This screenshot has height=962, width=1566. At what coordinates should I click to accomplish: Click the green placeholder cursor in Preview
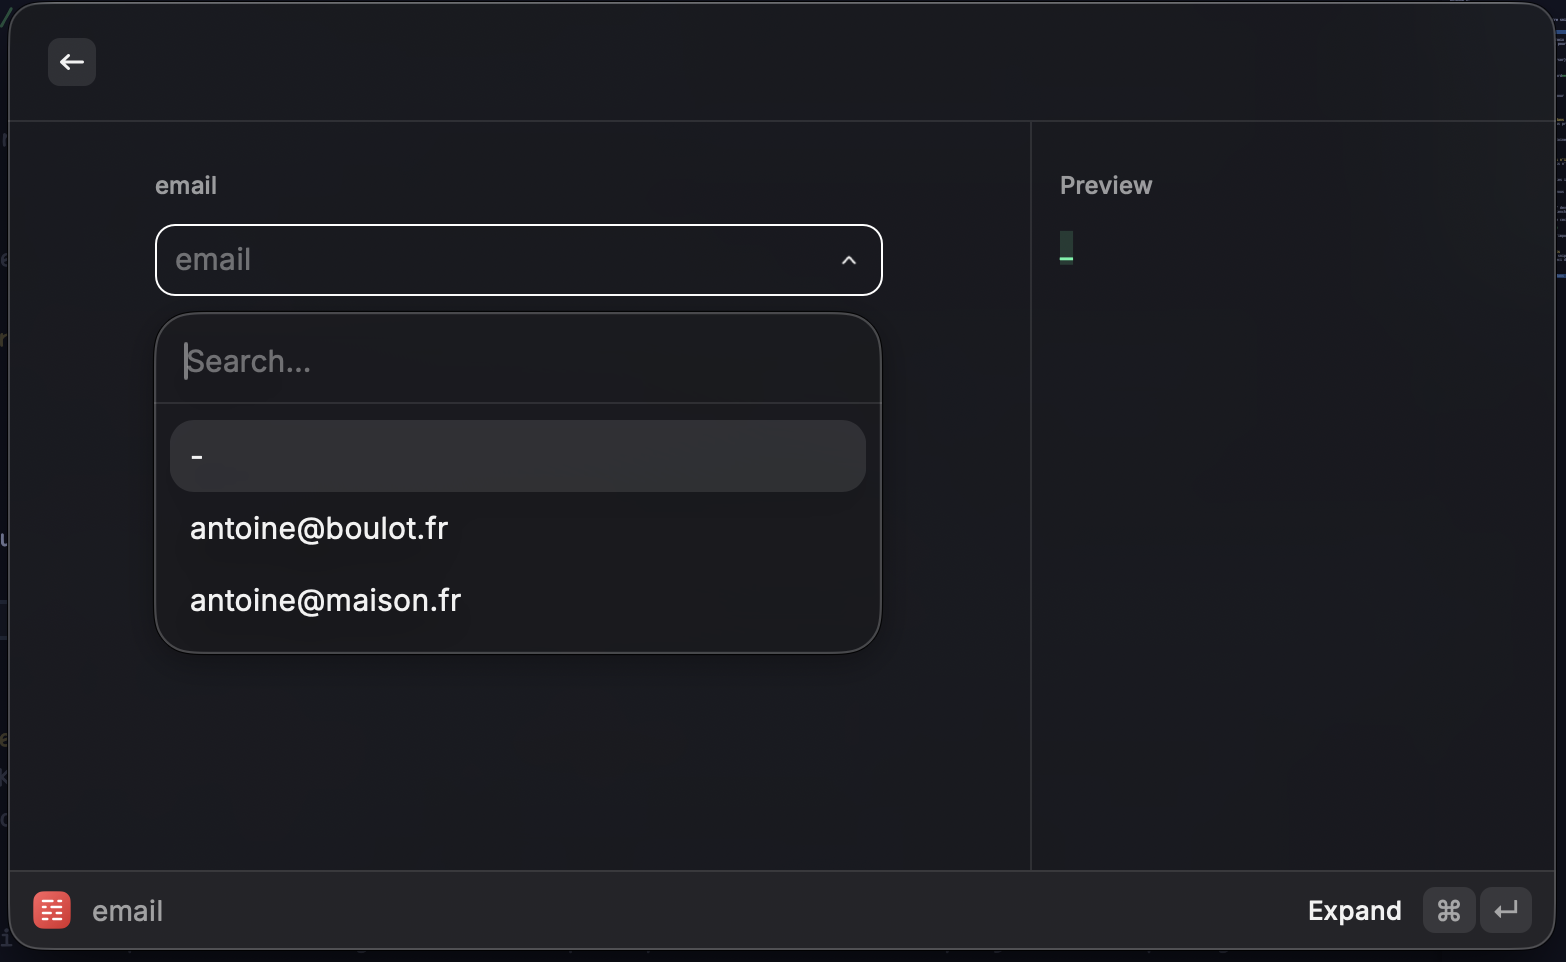1066,247
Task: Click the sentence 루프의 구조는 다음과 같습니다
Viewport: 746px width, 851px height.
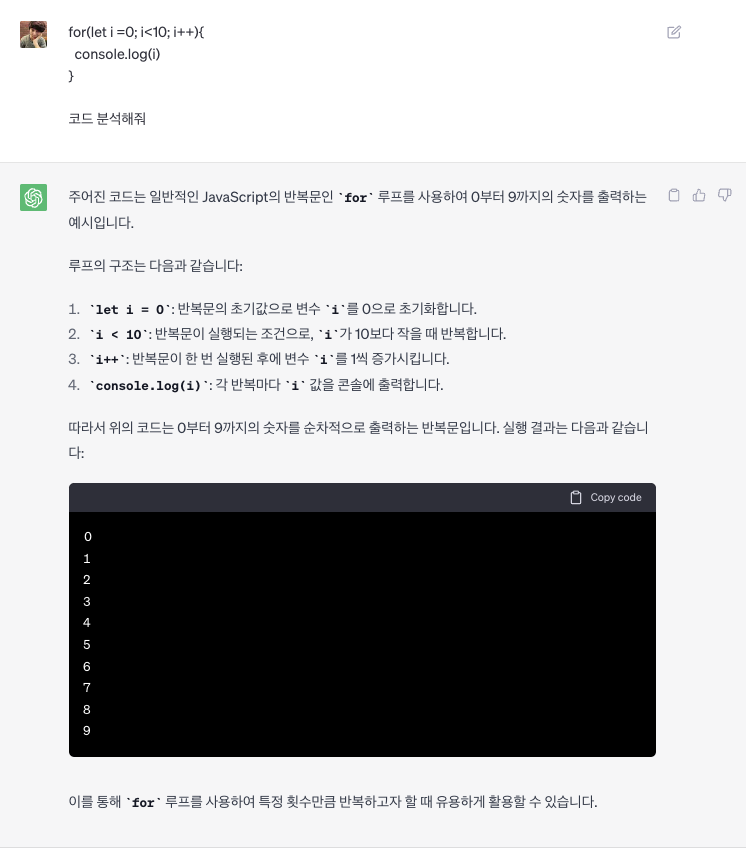Action: point(156,266)
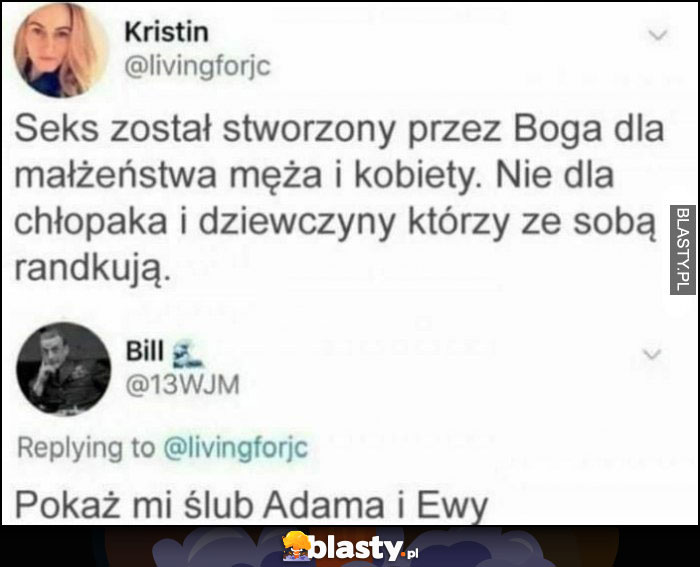Click 'Adama i Ewy' in the reply text
Screen dimensions: 700x567
click(x=376, y=506)
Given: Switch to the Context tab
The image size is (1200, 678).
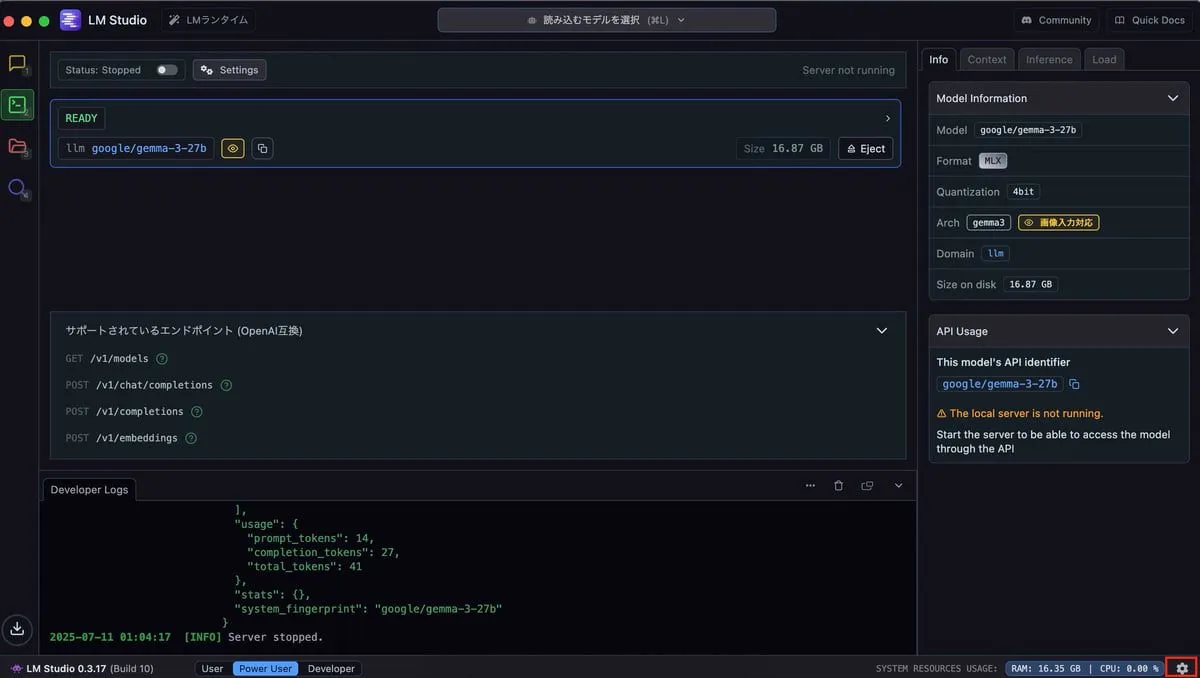Looking at the screenshot, I should 986,60.
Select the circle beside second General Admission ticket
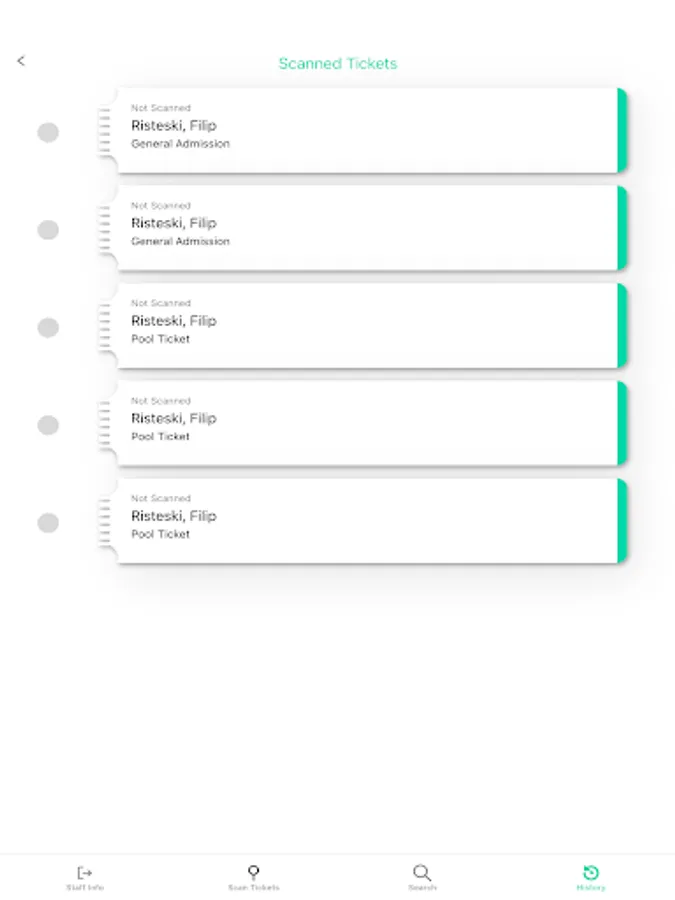 click(48, 230)

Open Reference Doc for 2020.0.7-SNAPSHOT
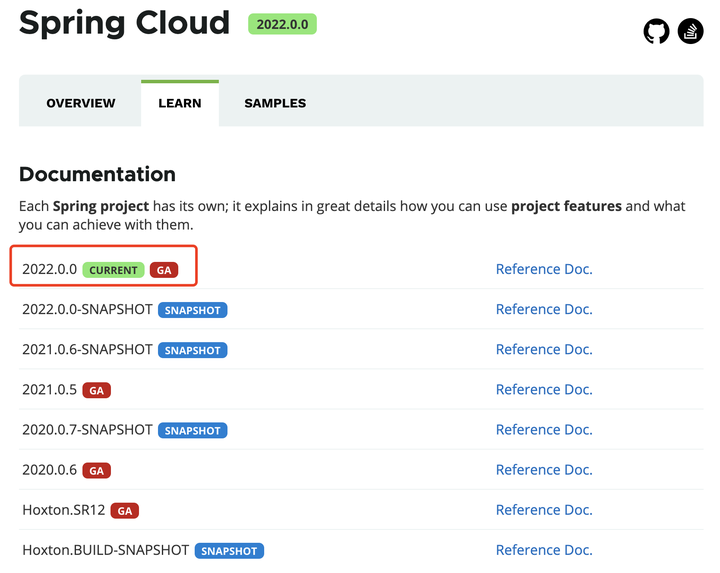pyautogui.click(x=544, y=429)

**Exercise description**
When you transcribe these entries, keep every word exact and drop the pictures.

**Problem solution**
This screenshot has height=962, width=1566. At what coordinates should I click to accomplish: Click the green placeholder cursor in Preview
1066,247
Task: Click the sentence 루프의 구조는 다음과 같습니다
Viewport: 746px width, 851px height.
Action: point(156,266)
Click 'Adama i Ewy' in the reply text
Screen dimensions: 700x567
click(x=376, y=506)
Given: Switch to the Context tab
The image size is (1200, 678).
Looking at the screenshot, I should 986,60.
Select the circle beside second General Admission ticket
 click(48, 230)

Open Reference Doc for 2020.0.7-SNAPSHOT
pyautogui.click(x=544, y=429)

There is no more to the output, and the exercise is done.